■ Sezione di testo
★ ★ ★

Carenza di Vitamina D: che fare quando manca?

da | 28 Gen, 2018 | Lifestyle, Salute e Benessere

Necessaria per la corretta crescita di ossa e muscoli, la vitamina D è essenziale anche per il giusto funzionamento di tutte le nostre cellule. Quando manca il corpo fatica a lavorare e diversi studi hanno individuato una relazione tra la carenza di questa vitamina e lo sviluppo di patologie anche importanti, come osteoporosi, asma, infezioni respiratorie, influenza stagionale, ma anche diabete di tipo 1 e 2, alcuni tipi di sclerosi multipla e altro ancora.

Senza allarmismi, occorre porre attenzione a gestire al meglio le nostre scorte di vitamina D. Ma come? È una vitamina complessa da reperire con l’alimentazione e i sintomi della carenza sono difficili da identificare. Ne abbiamo parlato con Sergio Gigliotti, medico, esperto del settore e presidente uscente dell’Associazione rappresentativa di Specialisti Ortopedici, Fisiatri e Reumatologi operanti sul territorio (ASON).

★ ★ ★

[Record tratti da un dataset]
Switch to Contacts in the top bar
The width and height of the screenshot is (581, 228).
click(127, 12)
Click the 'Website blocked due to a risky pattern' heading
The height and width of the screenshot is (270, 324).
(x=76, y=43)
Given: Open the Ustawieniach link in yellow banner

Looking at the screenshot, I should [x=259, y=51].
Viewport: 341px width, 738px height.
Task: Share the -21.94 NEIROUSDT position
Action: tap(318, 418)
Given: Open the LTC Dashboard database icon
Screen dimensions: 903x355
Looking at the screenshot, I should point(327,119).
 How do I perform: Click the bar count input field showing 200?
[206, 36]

★ ★ ★

Secondo il testo sulla carenza di vitamina D, di quali parti del corpo la vitamina D è necessaria per la corretta crescita?

■ Risposta al compito
La vitamina D è necessaria per la corretta crescita di ossa e muscoli.